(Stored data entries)
☆ ☆ ☆ ☆

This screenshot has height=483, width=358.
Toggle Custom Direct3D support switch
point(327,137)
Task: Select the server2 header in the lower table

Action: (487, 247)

☆ ☆ ☆ ☆

Take the data above and reproduce it exactly.

§ **SOLUTION FOR THIS EXERCISE**
This screenshot has height=483, width=358.
Toggle Custom Direct3D support switch
point(327,137)
Task: Select the server2 header in the lower table

Action: (487, 247)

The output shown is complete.